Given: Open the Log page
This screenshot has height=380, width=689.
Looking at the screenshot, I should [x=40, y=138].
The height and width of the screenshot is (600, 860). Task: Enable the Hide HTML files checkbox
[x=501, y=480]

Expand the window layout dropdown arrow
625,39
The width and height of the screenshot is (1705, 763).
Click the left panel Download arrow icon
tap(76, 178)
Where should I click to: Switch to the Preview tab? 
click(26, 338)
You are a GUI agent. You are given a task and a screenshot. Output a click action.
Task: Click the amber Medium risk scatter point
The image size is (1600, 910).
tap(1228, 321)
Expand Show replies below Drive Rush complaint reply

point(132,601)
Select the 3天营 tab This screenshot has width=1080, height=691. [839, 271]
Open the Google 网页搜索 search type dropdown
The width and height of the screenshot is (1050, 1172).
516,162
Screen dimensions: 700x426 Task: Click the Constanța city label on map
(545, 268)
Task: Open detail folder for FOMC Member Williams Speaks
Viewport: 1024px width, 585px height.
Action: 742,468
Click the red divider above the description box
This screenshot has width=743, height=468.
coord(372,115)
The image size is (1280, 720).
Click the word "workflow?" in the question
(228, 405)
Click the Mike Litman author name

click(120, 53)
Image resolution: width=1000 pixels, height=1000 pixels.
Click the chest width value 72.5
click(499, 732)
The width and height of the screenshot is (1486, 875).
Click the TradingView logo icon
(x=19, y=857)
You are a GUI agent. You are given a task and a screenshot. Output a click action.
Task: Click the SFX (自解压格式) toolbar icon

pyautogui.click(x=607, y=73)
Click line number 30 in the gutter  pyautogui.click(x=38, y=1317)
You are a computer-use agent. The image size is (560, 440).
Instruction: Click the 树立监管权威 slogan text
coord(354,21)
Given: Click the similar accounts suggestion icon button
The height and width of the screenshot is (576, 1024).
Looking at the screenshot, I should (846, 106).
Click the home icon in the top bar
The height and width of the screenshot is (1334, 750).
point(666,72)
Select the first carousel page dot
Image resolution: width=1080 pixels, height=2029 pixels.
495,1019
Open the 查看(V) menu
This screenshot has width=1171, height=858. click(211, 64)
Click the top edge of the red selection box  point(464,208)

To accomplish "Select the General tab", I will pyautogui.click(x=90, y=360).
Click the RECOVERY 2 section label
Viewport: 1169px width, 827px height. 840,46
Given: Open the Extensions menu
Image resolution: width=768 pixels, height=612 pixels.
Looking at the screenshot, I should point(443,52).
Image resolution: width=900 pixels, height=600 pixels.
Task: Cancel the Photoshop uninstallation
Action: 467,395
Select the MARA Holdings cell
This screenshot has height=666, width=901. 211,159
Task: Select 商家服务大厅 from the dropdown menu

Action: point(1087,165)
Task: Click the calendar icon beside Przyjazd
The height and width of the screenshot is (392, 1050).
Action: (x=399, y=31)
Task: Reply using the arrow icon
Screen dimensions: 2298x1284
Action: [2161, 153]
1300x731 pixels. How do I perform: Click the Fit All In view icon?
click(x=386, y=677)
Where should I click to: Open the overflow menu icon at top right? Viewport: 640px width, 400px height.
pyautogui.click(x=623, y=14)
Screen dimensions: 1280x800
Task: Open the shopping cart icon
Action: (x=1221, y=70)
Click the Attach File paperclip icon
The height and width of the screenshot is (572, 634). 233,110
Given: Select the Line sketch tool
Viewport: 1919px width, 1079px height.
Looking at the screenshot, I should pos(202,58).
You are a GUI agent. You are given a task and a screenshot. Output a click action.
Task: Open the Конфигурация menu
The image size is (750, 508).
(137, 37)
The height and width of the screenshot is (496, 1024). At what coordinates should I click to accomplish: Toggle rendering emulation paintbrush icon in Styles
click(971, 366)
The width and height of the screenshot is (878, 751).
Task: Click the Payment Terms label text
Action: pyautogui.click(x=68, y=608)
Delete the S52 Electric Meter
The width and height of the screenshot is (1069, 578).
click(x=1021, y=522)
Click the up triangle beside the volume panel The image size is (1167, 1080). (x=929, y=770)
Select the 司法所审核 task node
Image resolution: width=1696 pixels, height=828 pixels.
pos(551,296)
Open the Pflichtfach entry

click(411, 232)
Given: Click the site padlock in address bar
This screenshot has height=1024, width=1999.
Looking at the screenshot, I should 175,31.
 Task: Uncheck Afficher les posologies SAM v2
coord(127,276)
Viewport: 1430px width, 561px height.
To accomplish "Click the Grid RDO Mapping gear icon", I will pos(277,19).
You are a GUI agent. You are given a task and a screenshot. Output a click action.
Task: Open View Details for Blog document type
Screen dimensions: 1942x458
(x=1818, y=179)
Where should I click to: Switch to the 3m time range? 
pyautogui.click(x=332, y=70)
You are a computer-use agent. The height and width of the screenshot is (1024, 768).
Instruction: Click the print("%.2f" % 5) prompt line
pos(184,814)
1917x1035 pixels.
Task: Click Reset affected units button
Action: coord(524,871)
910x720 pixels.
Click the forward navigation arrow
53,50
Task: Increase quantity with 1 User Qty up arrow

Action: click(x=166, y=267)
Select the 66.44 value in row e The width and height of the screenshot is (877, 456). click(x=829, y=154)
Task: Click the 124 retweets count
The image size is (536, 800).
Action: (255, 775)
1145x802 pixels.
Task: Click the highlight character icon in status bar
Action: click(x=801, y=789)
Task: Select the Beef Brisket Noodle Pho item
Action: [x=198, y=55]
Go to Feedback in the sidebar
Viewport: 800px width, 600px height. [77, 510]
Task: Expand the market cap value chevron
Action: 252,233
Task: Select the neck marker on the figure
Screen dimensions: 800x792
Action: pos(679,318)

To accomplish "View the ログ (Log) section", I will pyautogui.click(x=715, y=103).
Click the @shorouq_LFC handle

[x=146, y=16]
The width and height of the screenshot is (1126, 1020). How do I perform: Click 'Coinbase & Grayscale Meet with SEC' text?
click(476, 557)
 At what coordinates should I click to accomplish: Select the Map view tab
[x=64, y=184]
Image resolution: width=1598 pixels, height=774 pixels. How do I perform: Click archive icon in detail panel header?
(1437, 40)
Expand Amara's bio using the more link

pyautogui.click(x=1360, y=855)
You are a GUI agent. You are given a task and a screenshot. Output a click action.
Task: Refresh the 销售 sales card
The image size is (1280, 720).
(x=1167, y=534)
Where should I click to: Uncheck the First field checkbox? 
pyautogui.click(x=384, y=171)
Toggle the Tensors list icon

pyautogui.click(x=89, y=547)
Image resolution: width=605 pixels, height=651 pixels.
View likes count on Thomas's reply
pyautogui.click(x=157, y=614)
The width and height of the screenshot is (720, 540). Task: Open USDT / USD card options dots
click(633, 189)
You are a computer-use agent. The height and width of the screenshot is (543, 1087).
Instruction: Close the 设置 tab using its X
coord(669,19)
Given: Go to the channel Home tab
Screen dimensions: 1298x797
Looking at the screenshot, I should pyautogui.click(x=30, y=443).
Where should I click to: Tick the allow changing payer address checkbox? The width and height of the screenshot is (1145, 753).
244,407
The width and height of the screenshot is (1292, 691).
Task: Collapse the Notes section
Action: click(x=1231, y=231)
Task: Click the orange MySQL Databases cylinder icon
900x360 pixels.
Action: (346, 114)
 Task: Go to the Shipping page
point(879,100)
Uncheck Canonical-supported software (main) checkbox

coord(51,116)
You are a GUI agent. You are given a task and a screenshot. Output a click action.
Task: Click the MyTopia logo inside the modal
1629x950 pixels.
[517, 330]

**WORK ORDER:** Every line above carrying the word "computer" needs to be shown.

**ANSWER TO THE EXERCISE:**
You are a computer-use agent. The image size is (560, 440).
You are a computer-use agent. The height and width of the screenshot is (1024, 768).
You are a computer-use agent. The height and width of the screenshot is (543, 1087).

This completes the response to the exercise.